What the task asks:
Lay out the stretch of rows from the line containing "What do you see at coordinates (131, 245)" through the line containing "What do you see at coordinates (773, 280)", both included, as a Markdown table with the columns No. and Text. Leave out blank lines.

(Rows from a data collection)
====================
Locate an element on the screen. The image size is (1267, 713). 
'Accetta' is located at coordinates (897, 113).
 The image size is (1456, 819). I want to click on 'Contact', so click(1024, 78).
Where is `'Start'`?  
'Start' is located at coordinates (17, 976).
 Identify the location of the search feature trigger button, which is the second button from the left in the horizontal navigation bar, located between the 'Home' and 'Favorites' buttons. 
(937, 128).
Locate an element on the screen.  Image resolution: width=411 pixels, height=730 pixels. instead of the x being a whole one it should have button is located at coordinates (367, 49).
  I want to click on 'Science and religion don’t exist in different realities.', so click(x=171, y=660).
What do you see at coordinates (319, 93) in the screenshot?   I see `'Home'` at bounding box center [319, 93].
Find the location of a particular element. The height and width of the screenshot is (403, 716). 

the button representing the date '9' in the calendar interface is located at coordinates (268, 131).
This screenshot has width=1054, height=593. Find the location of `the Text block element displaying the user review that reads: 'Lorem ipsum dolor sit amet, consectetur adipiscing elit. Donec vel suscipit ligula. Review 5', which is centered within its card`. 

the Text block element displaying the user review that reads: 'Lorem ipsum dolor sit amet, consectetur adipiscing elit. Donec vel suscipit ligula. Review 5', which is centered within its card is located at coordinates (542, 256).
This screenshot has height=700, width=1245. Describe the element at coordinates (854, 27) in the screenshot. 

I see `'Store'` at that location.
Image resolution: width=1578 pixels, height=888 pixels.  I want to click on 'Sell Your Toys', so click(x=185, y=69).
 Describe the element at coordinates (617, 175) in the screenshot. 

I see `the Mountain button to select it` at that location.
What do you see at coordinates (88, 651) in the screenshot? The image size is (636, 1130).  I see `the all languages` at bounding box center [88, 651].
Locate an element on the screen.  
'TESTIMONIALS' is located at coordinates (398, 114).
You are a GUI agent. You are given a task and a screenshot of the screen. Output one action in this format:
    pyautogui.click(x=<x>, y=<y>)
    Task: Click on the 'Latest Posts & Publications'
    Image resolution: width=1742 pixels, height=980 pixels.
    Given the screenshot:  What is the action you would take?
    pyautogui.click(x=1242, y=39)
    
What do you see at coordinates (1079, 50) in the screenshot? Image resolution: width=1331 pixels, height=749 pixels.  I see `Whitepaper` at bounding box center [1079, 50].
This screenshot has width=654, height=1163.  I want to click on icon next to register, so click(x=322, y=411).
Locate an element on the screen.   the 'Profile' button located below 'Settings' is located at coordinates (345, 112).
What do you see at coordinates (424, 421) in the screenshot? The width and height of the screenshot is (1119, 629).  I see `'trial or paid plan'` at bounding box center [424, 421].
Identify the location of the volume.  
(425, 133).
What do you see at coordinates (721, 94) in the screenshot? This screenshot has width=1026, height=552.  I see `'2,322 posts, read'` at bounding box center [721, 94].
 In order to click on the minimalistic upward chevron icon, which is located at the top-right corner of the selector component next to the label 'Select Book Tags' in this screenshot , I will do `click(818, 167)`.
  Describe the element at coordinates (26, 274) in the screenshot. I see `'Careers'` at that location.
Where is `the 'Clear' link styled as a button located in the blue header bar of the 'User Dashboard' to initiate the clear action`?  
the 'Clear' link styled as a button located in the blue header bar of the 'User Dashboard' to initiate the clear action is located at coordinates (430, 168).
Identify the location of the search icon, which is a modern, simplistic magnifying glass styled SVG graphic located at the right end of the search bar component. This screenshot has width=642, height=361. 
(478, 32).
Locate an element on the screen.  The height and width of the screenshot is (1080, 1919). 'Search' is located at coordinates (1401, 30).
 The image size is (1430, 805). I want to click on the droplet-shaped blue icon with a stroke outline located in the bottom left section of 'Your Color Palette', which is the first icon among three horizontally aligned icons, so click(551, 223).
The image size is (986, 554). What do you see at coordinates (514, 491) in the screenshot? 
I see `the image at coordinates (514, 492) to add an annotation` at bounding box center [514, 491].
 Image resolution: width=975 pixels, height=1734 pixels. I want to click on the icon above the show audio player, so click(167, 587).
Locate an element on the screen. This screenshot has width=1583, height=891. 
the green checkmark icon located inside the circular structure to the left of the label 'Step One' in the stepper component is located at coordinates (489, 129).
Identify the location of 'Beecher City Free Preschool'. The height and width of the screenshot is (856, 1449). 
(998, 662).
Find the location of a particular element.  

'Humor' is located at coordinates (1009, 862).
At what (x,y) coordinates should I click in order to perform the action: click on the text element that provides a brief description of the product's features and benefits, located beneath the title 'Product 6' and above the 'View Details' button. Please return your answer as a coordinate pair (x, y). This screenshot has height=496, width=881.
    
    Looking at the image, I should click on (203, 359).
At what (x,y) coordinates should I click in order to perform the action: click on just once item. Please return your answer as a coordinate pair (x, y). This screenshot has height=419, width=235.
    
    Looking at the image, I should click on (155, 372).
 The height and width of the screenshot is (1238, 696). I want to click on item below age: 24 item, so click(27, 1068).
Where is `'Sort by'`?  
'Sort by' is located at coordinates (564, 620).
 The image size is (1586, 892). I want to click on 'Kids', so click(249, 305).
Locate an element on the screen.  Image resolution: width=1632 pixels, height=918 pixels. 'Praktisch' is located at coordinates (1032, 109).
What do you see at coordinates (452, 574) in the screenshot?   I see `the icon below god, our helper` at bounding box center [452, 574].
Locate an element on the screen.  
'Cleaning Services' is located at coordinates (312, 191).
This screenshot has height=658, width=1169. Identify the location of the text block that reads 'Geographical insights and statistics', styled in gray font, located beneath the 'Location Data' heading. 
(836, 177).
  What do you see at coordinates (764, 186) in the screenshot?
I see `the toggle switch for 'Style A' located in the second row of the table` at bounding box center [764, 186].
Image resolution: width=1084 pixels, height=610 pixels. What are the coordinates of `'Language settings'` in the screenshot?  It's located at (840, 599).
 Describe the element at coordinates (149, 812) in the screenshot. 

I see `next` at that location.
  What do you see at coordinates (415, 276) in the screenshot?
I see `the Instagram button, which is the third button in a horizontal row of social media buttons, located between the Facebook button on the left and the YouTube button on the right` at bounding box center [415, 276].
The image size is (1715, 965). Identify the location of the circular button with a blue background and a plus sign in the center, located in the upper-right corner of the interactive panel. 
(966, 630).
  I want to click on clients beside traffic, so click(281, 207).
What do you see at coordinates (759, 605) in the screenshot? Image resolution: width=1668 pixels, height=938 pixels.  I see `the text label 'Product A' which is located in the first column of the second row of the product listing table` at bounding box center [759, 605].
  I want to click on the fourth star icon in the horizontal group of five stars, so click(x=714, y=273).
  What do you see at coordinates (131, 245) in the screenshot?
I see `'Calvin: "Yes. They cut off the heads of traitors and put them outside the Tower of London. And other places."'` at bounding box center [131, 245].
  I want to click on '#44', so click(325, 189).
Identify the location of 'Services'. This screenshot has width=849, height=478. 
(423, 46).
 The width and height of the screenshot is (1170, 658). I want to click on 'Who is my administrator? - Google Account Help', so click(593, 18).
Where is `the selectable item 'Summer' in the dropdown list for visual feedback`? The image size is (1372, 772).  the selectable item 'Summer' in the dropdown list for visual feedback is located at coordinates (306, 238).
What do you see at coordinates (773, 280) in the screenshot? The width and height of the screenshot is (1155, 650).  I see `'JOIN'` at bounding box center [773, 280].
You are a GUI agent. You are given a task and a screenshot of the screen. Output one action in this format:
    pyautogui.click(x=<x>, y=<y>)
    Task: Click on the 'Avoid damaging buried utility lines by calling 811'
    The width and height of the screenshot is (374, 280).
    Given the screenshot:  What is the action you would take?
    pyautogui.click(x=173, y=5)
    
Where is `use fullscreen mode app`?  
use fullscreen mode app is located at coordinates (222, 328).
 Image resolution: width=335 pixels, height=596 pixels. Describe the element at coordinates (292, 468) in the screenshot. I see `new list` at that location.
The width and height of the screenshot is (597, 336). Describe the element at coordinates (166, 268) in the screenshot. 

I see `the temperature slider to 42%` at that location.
====================
Solution to this exercise:
| No. | Text |
|---|---|
| 1 |   What do you see at coordinates (131, 245) in the screenshot? |
| 2 | I see `'Calvin: "Yes. They cut off the heads of traitors and put them outside the Tower of London. And other places."'` at bounding box center [131, 245]. |
| 3 |   I want to click on '#44', so click(325, 189). |
| 4 | Identify the location of 'Services'. This screenshot has width=849, height=478.  |
| 5 | (423, 46). |
| 6 |  The width and height of the screenshot is (1170, 658). I want to click on 'Who is my administrator? - Google Account Help', so click(593, 18). |
| 7 | Where is `the selectable item 'Summer' in the dropdown list for visual feedback`? The image size is (1372, 772).  the selectable item 'Summer' in the dropdown list for visual feedback is located at coordinates (306, 238). |
| 8 | What do you see at coordinates (773, 280) in the screenshot? The width and height of the screenshot is (1155, 650).  I see `'JOIN'` at bounding box center [773, 280]. |